| LE PROBLÈME |
Pouvez-vous reformuler en liste JSON de chaînes, une chaîne par ligne et sans les lignes vides, les lignes des enregistrements ci-dessous comprises entre celle qui contient "The image size is (390, 846)." et celle qui contient "The height and width of the screenshot is (274, 390).", toutes deux incluses ?

⁂

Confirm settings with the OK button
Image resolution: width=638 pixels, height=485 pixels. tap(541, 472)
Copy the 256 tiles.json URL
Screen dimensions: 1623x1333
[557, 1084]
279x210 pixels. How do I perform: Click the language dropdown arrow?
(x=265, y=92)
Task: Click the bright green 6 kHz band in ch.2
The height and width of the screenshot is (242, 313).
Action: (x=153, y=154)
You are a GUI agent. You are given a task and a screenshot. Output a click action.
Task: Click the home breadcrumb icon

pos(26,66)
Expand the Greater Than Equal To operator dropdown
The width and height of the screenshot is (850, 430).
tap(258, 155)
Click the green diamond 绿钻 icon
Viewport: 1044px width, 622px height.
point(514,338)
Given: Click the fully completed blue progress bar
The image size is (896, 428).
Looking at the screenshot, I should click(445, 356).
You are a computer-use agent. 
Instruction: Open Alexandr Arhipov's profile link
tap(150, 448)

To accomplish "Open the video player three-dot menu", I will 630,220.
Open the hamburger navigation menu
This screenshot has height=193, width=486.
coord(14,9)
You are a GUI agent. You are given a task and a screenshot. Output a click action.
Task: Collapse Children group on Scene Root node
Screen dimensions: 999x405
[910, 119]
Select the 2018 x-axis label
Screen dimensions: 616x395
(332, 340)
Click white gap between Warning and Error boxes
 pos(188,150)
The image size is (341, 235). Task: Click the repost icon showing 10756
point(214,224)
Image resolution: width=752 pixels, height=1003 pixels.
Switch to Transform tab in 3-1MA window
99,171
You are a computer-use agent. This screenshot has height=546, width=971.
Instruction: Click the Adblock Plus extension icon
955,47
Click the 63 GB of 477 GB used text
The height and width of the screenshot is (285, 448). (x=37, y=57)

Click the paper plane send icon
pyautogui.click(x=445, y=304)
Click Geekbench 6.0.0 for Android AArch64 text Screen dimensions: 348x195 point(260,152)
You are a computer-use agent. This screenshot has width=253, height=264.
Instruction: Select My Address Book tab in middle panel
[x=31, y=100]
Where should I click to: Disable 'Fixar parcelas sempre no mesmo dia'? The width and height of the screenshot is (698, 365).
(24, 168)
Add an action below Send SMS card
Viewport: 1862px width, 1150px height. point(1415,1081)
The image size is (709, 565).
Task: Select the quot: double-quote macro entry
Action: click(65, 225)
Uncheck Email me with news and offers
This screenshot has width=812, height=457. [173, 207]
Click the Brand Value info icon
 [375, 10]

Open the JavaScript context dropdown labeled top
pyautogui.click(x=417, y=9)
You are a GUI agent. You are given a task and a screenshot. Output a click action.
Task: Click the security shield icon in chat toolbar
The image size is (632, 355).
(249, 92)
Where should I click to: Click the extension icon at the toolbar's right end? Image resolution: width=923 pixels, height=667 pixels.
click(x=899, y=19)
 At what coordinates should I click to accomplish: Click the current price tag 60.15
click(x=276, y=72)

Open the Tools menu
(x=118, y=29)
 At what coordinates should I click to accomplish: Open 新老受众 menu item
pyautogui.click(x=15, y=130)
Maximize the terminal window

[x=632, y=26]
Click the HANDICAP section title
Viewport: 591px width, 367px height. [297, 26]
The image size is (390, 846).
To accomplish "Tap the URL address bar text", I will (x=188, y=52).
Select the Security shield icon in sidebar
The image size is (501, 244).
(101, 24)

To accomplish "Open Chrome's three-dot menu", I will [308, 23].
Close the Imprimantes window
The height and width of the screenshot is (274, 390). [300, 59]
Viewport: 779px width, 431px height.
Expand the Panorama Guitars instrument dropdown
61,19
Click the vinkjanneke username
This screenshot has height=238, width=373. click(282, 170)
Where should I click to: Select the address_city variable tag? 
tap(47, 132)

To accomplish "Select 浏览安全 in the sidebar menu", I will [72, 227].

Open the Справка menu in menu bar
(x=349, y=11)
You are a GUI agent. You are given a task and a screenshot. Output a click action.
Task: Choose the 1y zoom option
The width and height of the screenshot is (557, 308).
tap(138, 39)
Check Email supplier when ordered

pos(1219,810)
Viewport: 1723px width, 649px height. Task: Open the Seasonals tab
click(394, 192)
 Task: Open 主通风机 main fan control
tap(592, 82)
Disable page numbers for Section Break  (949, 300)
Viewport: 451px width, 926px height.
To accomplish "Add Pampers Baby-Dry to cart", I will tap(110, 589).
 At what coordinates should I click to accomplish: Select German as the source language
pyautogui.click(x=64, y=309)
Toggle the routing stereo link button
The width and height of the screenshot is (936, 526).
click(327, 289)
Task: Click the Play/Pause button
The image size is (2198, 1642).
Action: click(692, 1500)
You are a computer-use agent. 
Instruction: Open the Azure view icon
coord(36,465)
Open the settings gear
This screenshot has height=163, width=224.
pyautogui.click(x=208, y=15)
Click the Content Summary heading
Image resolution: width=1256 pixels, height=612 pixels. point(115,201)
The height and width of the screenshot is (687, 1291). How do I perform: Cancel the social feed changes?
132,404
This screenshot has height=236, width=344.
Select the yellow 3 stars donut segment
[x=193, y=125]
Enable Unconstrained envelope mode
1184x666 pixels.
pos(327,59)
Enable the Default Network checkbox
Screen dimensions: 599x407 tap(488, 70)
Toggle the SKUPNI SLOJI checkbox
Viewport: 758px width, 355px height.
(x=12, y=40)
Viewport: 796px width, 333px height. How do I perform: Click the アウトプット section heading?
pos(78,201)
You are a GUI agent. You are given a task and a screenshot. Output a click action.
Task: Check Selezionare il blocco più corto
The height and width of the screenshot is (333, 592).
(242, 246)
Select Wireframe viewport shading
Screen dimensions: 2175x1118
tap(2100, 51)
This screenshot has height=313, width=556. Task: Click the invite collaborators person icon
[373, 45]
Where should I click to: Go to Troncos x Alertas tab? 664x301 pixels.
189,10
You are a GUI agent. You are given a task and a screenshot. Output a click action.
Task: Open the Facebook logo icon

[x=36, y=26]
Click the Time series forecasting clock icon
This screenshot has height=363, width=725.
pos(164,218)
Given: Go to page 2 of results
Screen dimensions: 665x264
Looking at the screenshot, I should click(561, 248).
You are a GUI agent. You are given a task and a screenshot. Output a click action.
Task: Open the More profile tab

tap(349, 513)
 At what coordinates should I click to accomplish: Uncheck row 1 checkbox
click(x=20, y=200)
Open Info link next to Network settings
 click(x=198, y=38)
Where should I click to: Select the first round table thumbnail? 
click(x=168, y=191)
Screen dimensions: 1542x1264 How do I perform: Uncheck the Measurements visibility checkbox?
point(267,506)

⁂

| RÉPONSE À L'EXERCICE |
[
  "The image size is (390, 846).",
  "To accomplish \"Tap the URL address bar text\", I will (x=188, y=52).",
  "Select the Security shield icon in sidebar",
  "The image size is (501, 244).",
  "(101, 24)",
  "To accomplish \"Open Chrome's three-dot menu\", I will [308, 23].",
  "Close the Imprimantes window",
  "The height and width of the screenshot is (274, 390). [300, 59]"
]